Problem description: Each record must appear in the answer exactly as it does in the data.

Saved data entries:
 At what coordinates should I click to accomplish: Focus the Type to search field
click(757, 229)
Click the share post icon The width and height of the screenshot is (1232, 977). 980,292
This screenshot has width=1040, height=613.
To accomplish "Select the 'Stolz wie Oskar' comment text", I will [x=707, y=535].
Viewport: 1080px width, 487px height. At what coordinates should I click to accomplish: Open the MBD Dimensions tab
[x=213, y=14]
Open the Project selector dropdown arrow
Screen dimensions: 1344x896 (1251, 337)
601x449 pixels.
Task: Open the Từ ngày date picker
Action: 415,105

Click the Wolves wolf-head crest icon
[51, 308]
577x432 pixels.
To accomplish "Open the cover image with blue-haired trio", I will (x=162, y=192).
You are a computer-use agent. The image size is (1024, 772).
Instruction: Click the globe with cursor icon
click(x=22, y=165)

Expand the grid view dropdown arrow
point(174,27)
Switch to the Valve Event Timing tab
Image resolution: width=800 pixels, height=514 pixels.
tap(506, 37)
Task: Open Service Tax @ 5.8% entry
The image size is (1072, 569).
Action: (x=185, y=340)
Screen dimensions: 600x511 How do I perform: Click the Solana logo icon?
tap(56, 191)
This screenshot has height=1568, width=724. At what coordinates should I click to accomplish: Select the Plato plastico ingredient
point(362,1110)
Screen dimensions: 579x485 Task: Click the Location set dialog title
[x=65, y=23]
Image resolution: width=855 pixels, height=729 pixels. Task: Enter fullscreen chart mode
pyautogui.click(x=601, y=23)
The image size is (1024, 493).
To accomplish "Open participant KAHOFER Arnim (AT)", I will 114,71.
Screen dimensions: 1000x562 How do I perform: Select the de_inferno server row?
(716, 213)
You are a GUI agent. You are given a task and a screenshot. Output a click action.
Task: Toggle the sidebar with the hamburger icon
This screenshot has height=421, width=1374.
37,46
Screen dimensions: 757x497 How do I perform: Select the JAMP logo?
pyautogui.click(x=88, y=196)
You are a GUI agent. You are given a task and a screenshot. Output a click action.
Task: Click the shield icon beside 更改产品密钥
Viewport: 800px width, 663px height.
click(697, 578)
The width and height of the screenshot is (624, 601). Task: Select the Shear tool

Expected answer:
 At what coordinates should I click to accomplish: Focus the Type to search field
click(757, 229)
Click the share post icon The width and height of the screenshot is (1232, 977). 980,292
This screenshot has width=1040, height=613.
To accomplish "Select the 'Stolz wie Oskar' comment text", I will [x=707, y=535].
Viewport: 1080px width, 487px height. At what coordinates should I click to accomplish: Open the MBD Dimensions tab
[x=213, y=14]
Open the Project selector dropdown arrow
Screen dimensions: 1344x896 (1251, 337)
601x449 pixels.
Task: Open the Từ ngày date picker
Action: 415,105

Click the Wolves wolf-head crest icon
[51, 308]
577x432 pixels.
To accomplish "Open the cover image with blue-haired trio", I will (x=162, y=192).
You are a computer-use agent. The image size is (1024, 772).
Instruction: Click the globe with cursor icon
click(x=22, y=165)

Expand the grid view dropdown arrow
point(174,27)
Switch to the Valve Event Timing tab
Image resolution: width=800 pixels, height=514 pixels.
tap(506, 37)
Task: Open Service Tax @ 5.8% entry
The image size is (1072, 569).
Action: (x=185, y=340)
Screen dimensions: 600x511 How do I perform: Click the Solana logo icon?
tap(56, 191)
This screenshot has height=1568, width=724. At what coordinates should I click to accomplish: Select the Plato plastico ingredient
point(362,1110)
Screen dimensions: 579x485 Task: Click the Location set dialog title
[x=65, y=23]
Image resolution: width=855 pixels, height=729 pixels. Task: Enter fullscreen chart mode
pyautogui.click(x=601, y=23)
The image size is (1024, 493).
To accomplish "Open participant KAHOFER Arnim (AT)", I will 114,71.
Screen dimensions: 1000x562 How do I perform: Select the de_inferno server row?
(716, 213)
You are a GUI agent. You are given a task and a screenshot. Output a click action.
Task: Toggle the sidebar with the hamburger icon
This screenshot has height=421, width=1374.
37,46
Screen dimensions: 757x497 How do I perform: Select the JAMP logo?
pyautogui.click(x=88, y=196)
You are a GUI agent. You are given a task and a screenshot. Output a click action.
Task: Click the shield icon beside 更改产品密钥
Viewport: 800px width, 663px height.
click(697, 578)
The width and height of the screenshot is (624, 601). Task: Select the Shear tool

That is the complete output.